"There are several different ways to define a sweatshop. According to the US Department of Labor, a sweatshop is any factory that violates more than one of the fundamental US labor laws, which include paying a minimum wage and keeping a time card, paying overtime, and paying on time. The Union of Needletrades Industrial and Textile Employees (UNITE), the US garment workers union, says any factory that does not respect workers’ right to organize an independent union is a sweatshop. Global Exchange and other corporate accountability groups in the anti-sweatshop movement would add to this definition any factory that does not pay its workers a living wage—that is, a wage that can support the basic needs of a small family.

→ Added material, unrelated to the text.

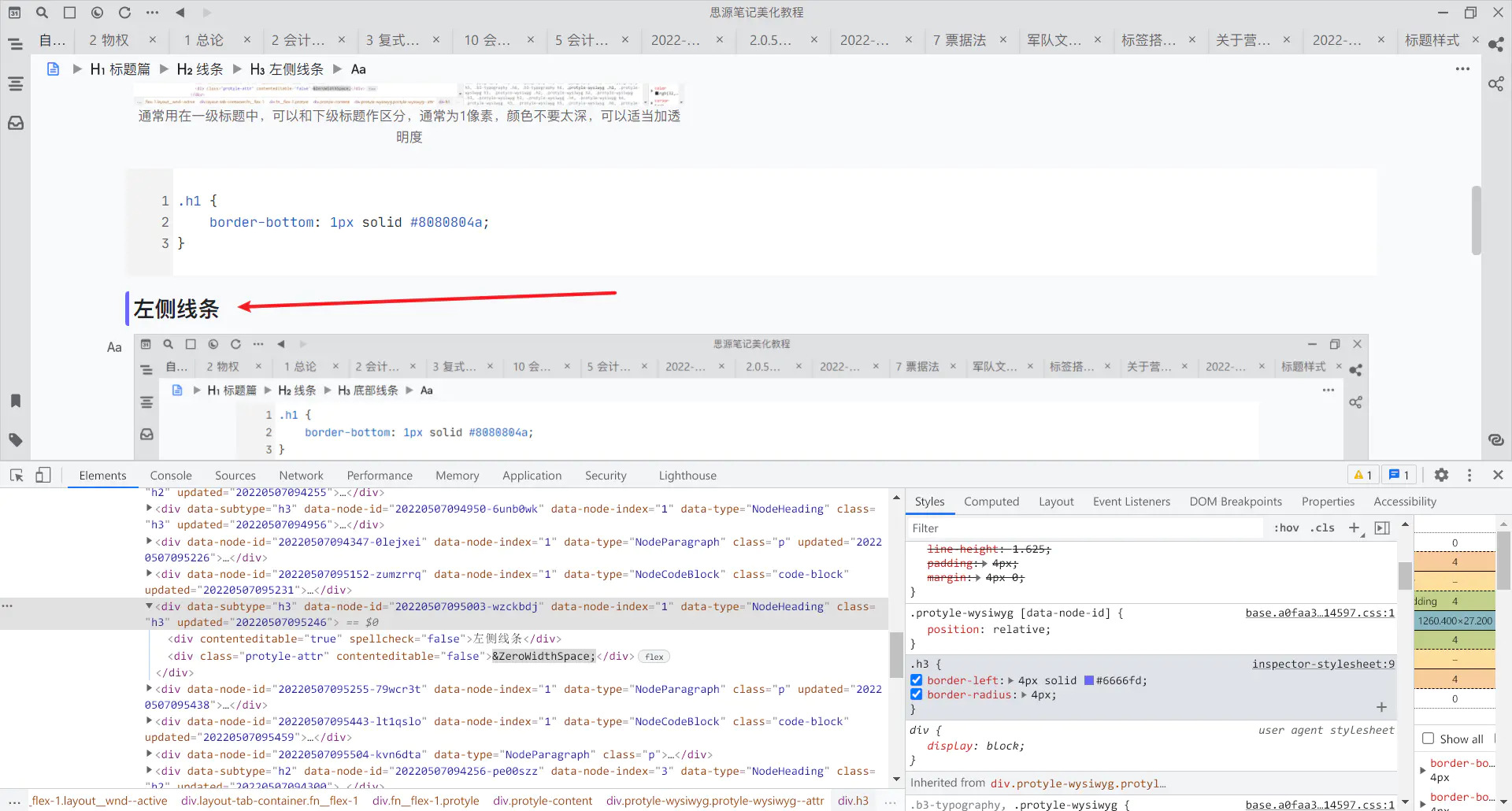This screenshot has height=811, width=1512.
Task: Click the search magnifier icon in title bar
Action: pyautogui.click(x=43, y=13)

In the popular mind, a sweatshop is identified with hard work. And, in fact, garment manufacturing’s reliance on human labor helps explain why apparel factories are so often sweatshops.
The softness of the garments used to make our clothes, along with the complicated patterns involved, means that apparel production doesn’t easily lend itself to mechanization. For more than 150 years, the sewing machine has been, and today remains, the best way of making clothes. The basic method of garment production continues to be a worker, usually a woman, sitting or standing at a sewing machine and piecing together portions of cloth. Every blouse, every pair of jeans, every t-shirt, and every pair of shoes has to be tailored by a person doing the work. Everything we wear is made by someone.
To keep labor costs low, apparel shop owners usually pay workers a “piece rate.” That means workers don’t get paid by the hour. Rather, their wage is based on the number of items—shirts, shoes, socks—they complete in a shift. If workers hope to earn a decent income, they have to work hard, and they have to work long. Basically, they have to sweat."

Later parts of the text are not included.